Trying to get these arguments in front of an audience steeped in the unshakable belief that the argument over liturgy is nothing but a question of personal preference is nearly impossible. There are people who won’t even read discussions about pre- and post-conciliar liturgy. They won’t look at the many books that have been written. They will justify and explain away the imposition of a new rite, the effect on the faithful be damned, and try to portray tradition-loving Catholics as thought-criminals and schismatics.

This has been going on since before I was even born, and I’m about to enter my fifth decade. Something needs to change.

I considered placing an editorial warning at the beginning of the piece, but the entire premise of the exercise is the surprise. There was no way to telegraph the punch and have it connect. I know, because I was subjected to it, too. It didn’t bother me because I appreciate creative approaches to interminable problems.

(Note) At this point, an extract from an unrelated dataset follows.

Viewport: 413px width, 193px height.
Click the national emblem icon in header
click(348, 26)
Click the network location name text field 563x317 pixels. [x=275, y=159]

This particular creative approach will not sit well with everyone, and I understand that. In four years, it’s the first time we’ve ever run something like it, and I don’t see why we ever would again. But we’re in the “redpilling” business here at 1P5, and sometimes we need to mix things up. Same medicine, different delivery method. A thought experiment. A rhetorical exercise designed as one more wake-up call. It’s not going to hurt our feelings if you disagree.

And you know what? The Mass that will be offered at the end of the Youth Synod will be something new. Fifty years is, of course, a blink of an eye in a 2,000-year-old Church with a 1,500-year-old liturgy. But it’s going to be new in another way: the Novus Ordo, by design, is open to infinite variations. It is, in essence, a liturgical blank canvas, upon which the celebrant can project whatever he wants. Like liturgical snowflakes, no two Novus Ordo Masses are exactly alike. Whether it’s liturgical dancing; laser light shows; clowns and circus performers; heretical homilies; or reverence, incense, and chant, there is no end to the number of permutations that this novel rite permits.

No, there’s not a new, institutional form of the new Mass coming – not that we know of. Not yet. Why formalize the perfectly effective chaos we already have? Things right now are pretty perfect for the liturgical “reformers,” because the Mass has been completely relativized. Everyone gets what he wants…unless he wants unity and Catholicity. If you’re in the market for those, you’re up the creek. But you’re also in the teeny, tiny minority, so you’re not a priority.

To be perfectly honest, I hope that at least some of you – particularly those who have never had any emotional connection to the liturgical debate – felt angry for the first time about someone, even if it’s the pope, changing the Mass. Good. Take that anger and focus it. Learn the differences between the two Masses and why they matter. Then take action. Head toward the best, most worthy liturgy you can find, and never go back.